• Work task
Using the line that contains "Events (739, 61)" as the start, restate each line word for word through the final line of the material below, and return only those.
§ §
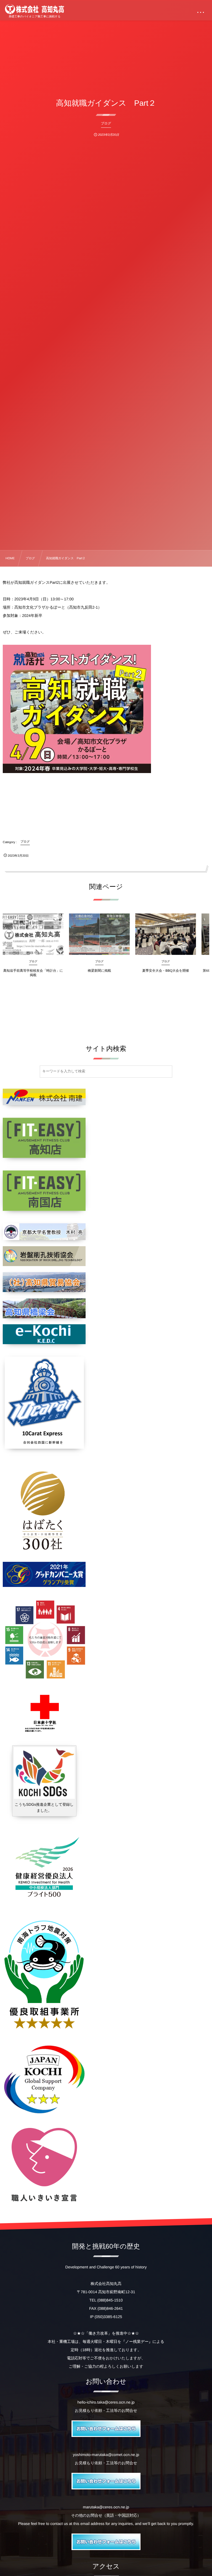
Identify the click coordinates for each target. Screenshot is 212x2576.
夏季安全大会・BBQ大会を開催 (165, 971)
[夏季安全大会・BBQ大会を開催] (165, 934)
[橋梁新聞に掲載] (99, 934)
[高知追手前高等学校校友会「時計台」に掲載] (33, 934)
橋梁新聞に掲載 (99, 971)
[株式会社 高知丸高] (34, 9)
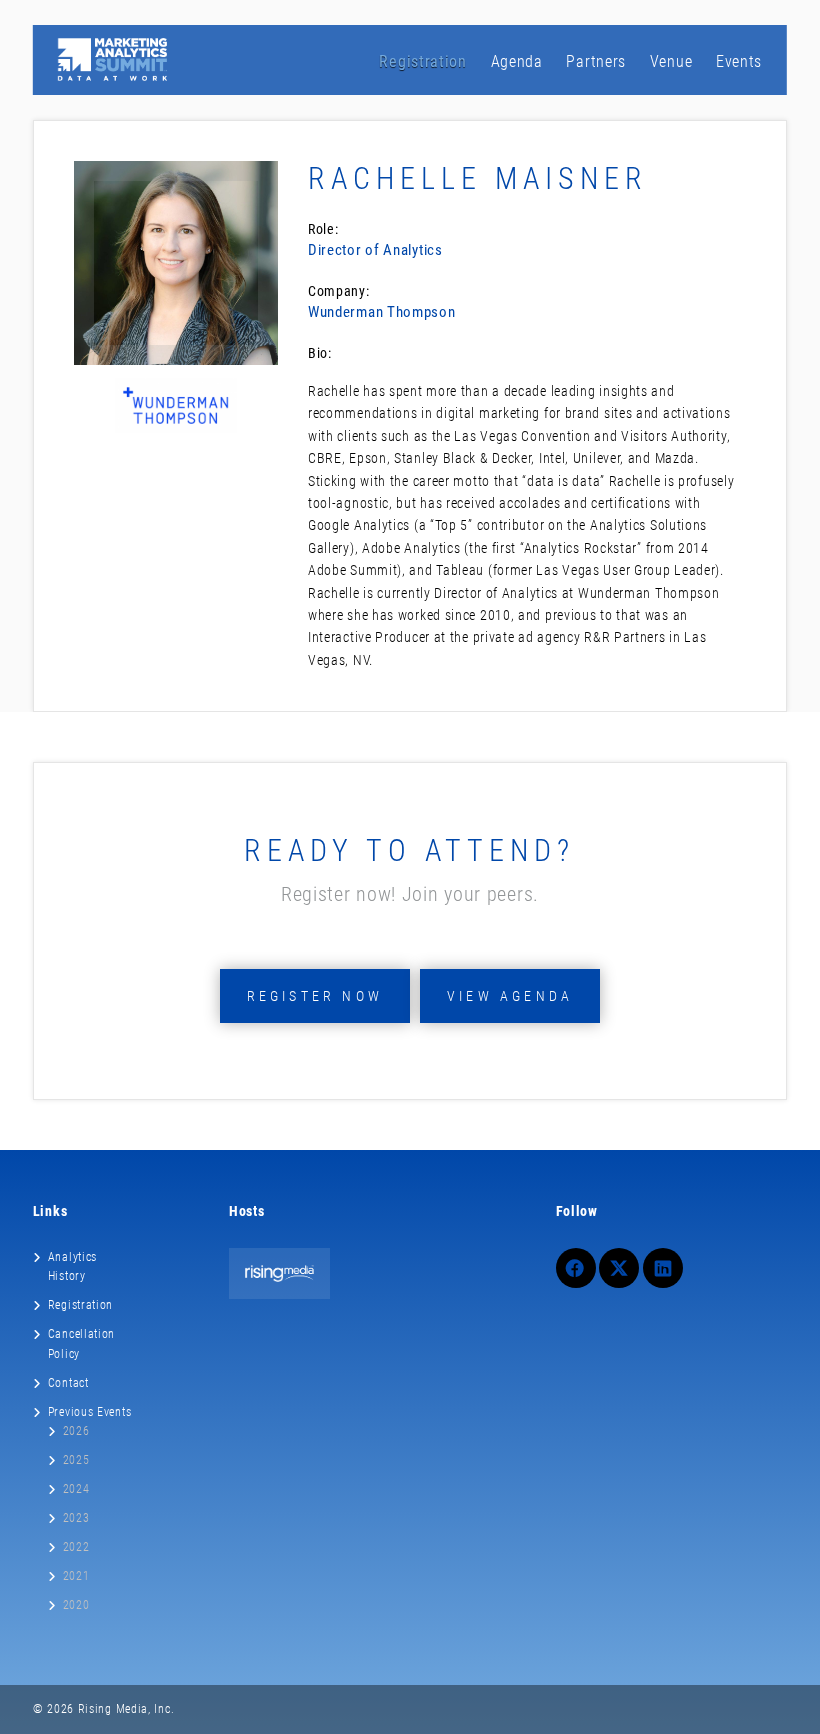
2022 (76, 1547)
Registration (422, 61)
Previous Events (90, 1412)
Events (739, 61)
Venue (671, 61)
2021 (76, 1576)
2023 (76, 1518)
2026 (76, 1431)
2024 (76, 1489)
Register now (315, 996)
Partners (596, 61)
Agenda (517, 61)
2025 (76, 1460)
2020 (76, 1605)
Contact (68, 1383)
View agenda (510, 996)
§ §
• Response
Events (739, 61)
Venue (671, 61)
2021 (76, 1576)
2023 (76, 1518)
2026 (76, 1431)
2024 (76, 1489)
Register now (315, 996)
Partners (596, 61)
Agenda (517, 61)
2025 (76, 1460)
2020 (76, 1605)
Contact (68, 1383)
View agenda (510, 996)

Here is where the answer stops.